Synthetic and federated: Privacy-preserving domain adaptation with LLMs for mobile applications (opens in new tab)
Researchers at Google have developed a framework for improving both small and large language models (LMs) in mobile applications like Gboard by utilizing privacy-preserving synthetic data and federated learning. This approach combines differential privacy (DP) with large language model (LLM) generation to minimize data memorization risks while achieving significant gains in production metrics like next-word prediction and proofreading. The result is a robust pipeline that allows models to adapt to specific user domains without compromising individual privacy or requiring centralized data storage.
Strengthening Privacy with DP-FL
- Gboard has transitioned all production LMs trained on user data to a Federated Learning with Differential Privacy (DP-FL) framework, ensuring data remains on-device and is never memorized.
- The deployment utilizes the BLT-DP-FTRL algorithm, which offers an optimized trade-off between privacy guarantees and model utility while being easier to deploy in production.
- Engineers adopted the SI-CIFG model architecture to facilitate efficient on-device training, ensuring the hardware can handle local updates while maintaining compatibility with DP constraints.
Synthetic Data Generation via Public LLMs
- Powerful LLMs trained on public web data are prompted to synthesize high-quality text that mimics mobile user interactions without ever accessing actual private user data.
- The process involves a two-step prompting strategy: first, filtering public datasets to identify topics common in mobile communication, and second, generating new, domain-specific text based on those patterns.
- This synthetic data serves as a bridge for pre-training small LMs, which are then refined through private post-training on-device to capture the nuances of user behavior.

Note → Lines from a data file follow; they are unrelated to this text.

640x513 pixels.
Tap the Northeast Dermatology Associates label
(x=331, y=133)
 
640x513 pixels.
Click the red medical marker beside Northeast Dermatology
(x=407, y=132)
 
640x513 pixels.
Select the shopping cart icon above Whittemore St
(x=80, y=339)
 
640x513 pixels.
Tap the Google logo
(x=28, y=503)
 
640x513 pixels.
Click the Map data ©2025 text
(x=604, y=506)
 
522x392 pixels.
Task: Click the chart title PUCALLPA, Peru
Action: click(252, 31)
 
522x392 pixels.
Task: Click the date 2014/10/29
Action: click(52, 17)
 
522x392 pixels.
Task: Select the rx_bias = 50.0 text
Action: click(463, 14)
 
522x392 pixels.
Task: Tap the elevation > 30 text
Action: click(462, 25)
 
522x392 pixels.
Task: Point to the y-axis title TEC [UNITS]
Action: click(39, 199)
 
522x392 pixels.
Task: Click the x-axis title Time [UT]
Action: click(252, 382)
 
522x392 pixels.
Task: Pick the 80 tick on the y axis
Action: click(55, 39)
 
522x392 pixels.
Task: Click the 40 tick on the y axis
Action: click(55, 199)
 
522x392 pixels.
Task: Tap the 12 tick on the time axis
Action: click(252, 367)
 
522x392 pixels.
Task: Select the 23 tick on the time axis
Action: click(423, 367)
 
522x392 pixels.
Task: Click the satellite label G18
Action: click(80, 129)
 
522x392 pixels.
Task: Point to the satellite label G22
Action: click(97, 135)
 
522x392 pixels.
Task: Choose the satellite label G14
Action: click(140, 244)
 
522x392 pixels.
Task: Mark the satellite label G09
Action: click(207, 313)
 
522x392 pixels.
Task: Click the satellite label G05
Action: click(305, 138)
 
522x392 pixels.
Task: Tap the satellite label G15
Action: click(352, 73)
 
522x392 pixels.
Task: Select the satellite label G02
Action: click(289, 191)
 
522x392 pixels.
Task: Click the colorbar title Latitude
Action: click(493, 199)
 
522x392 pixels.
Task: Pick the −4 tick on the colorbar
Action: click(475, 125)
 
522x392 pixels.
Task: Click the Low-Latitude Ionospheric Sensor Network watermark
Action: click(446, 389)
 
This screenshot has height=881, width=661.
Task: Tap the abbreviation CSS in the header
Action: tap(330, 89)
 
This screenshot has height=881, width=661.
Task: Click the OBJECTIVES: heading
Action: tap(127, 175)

Adapting LLMs for Mobile Proofreading
- To support advanced features like Gboard's "Proofread," researchers developed a "Synthesize-then-Adapt" pipeline specifically for error correction.
- LLMs generate synthetic "corrupted" text to simulate common mobile typing errors, providing the necessary training pairs (error/correction) that are difficult to find in public datasets.
- Federated learning is then used to adapt these error-correction models to specific app domains (such as messaging or email) using on-device signals, ensuring the model understands the specific context of the user's typing.
The success of these techniques in Gboard demonstrates that synthetic data can effectively replace or augment private data throughout the machine learning lifecycle. For developers working with sensitive user information, adopting a "synthetic-first" approach combined with federated learning provides a scalable path to model improvement that adheres to the core principles of data minimization and anonymization.